The purpose is to give the power of LUA scripting (via OpenResty, used by companies like Cloudflare) in the hands of more people, since Lua is a small community (even tho, it's great, easy to learn and fast). Thus, adopting JS is the solution for them.

Disclaimer: we built one of the biggest Lua+Nginx project [1]

[1] https://github.com/Mashape/kong

There is already Lua support so this is just adding another language - thus if this is a bad idea, it is a continuation of an existing bad idea, rather that starting a new bad idea. If that makes a difference....
Yeah I've been skeptical of nginx's Lua support in the past. I guess I discounted it because it was a relatively unknown feature and Lua is obviously not nearly as popular as JavaScript. I don't know of any production service written exclusively in Lua, though I'm sure there are some.

So yes while this is just a continuation of a bad idea, it's a rather substantial continuation. I fear that a lot more people will make use of this than make use of nginx's Lua support.

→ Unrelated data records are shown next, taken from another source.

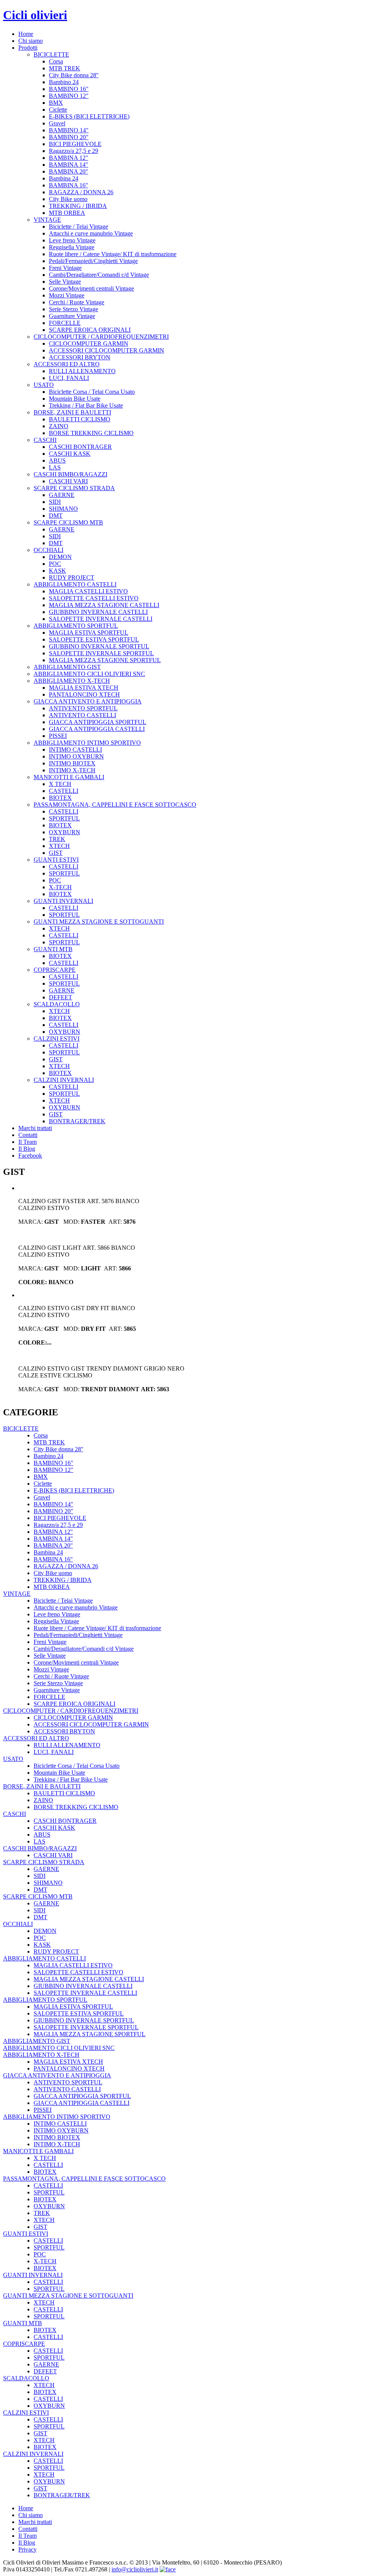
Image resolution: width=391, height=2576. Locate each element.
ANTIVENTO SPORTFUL (83, 708)
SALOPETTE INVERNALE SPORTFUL (101, 653)
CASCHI (45, 440)
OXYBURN (64, 832)
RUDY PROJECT (71, 577)
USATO (44, 385)
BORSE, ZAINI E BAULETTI (72, 412)
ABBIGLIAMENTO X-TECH (72, 680)
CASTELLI (63, 791)
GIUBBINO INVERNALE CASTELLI (98, 612)
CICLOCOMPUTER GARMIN (88, 343)
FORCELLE (65, 323)
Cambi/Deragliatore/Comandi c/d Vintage (99, 274)
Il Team (27, 1142)
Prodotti (27, 47)
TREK (57, 839)
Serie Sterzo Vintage (73, 309)
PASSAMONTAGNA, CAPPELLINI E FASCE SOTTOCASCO (115, 804)
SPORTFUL (64, 818)
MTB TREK (64, 68)
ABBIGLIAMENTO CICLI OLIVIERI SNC (89, 674)
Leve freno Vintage (72, 240)
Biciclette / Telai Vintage (78, 226)
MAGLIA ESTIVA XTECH (83, 687)
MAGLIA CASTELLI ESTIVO (88, 591)
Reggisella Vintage (71, 247)
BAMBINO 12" (69, 96)
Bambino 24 (64, 82)
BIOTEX (60, 797)
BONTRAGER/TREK (77, 1121)
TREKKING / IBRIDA (78, 206)
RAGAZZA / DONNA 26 (81, 192)
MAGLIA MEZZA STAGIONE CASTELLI (104, 605)
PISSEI (58, 736)
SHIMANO (63, 508)
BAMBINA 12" (68, 157)
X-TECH (60, 887)
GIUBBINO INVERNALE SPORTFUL (99, 646)
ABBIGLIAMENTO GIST (67, 667)
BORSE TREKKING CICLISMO (91, 433)
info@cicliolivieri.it (134, 2569)
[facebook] (168, 2569)
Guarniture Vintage (72, 316)
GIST (56, 852)
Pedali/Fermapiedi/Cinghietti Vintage (93, 261)
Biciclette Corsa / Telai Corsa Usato (92, 391)
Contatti (27, 1135)
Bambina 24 (63, 178)
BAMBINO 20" (69, 137)
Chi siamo (30, 40)
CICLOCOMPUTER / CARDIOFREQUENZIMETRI (101, 336)
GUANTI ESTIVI (56, 859)
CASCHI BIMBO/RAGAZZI (70, 474)
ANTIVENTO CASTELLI (82, 715)
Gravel (57, 123)
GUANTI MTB (53, 949)
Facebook (30, 1155)
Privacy (27, 2549)
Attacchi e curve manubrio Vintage (91, 233)
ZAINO (58, 426)
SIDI (55, 502)
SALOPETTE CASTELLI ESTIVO (94, 598)
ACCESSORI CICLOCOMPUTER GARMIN (106, 350)
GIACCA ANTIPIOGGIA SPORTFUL (97, 722)
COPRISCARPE (55, 969)
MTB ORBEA (67, 213)
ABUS (57, 460)
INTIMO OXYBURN (76, 756)
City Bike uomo (68, 199)
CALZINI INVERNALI (64, 1080)
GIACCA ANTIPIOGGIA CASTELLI (97, 729)
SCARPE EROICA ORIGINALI (90, 329)
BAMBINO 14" (69, 130)
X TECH (60, 784)
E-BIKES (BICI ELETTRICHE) (89, 116)
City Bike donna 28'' (74, 75)
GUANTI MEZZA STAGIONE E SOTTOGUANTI (99, 921)
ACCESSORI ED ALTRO (67, 364)
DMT (56, 515)
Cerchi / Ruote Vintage (76, 302)
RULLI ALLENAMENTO (82, 371)
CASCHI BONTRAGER (80, 446)
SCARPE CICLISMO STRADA (74, 488)
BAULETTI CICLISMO (79, 419)
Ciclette (58, 109)
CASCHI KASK (69, 453)
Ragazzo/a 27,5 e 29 (73, 151)
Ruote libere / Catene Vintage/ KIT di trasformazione (112, 254)
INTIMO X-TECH (72, 770)
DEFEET (60, 997)
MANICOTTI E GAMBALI (69, 777)
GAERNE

OpenResty is built on Nginx's Lua support and is fairly popular. You're probably using websites that use it without knowing it.
There's also Lapis, a really great and reasonably feature-full web app framework for OpenResty: http://leafo.net/lapis/. I wrote a website in it recently and was pleasantly surprised at how cool it is. It reminds me a lot of Rails, but everything works faster, especially on LuaJIT, and I actually like MoonScript (the compile-to-Lua language I'm using) for its expresiveness and aesthetics. Definitely recommend checking it out.
We use the lua support in openresty to build our authentication layer for admin tools outside of those admin tools. Very easy to integrate it with a third party authentication platform and just provide auth for free to our app developers.
I have read that cloudflare uses nginx lua a ton. Apparently so does taobao (via tengine?).
AFIAK, CloudFlare is entirely just Nginx+Lua scripts.
That is not fully true.

It became a lot more true during 2013, but CloudFlare had already been operating for a few years then. A lot of fairly simple code was retired to the profit of Lua code, which is way easier to maintain.

There are still important modules written in C and compiled with Nginx. There are also proprietary extensions of the ngx_lua api to manipulate internal some internal aspects of Nginx within the scripts.

source: I wrote a good chunk of both iterations.

> Am I incorrect in assuming that you could implement your entire server-side js app now as an nginScript module? Do people think that is a good thing?

This is kind-of already possible with OpenResty: https://openresty.org/

You can also use Lua, a programming language more than capable of producing efficient web application backends, directly in Nginx config files: https://www.nginx.com/resources/wiki/modules/lua/

So...in a way, this has really been possible for a long time. I'm not disagreeing with you, because personally I'd much rather build my web app in a language and toolchain that's easier to work with, but I find it interesting to read about.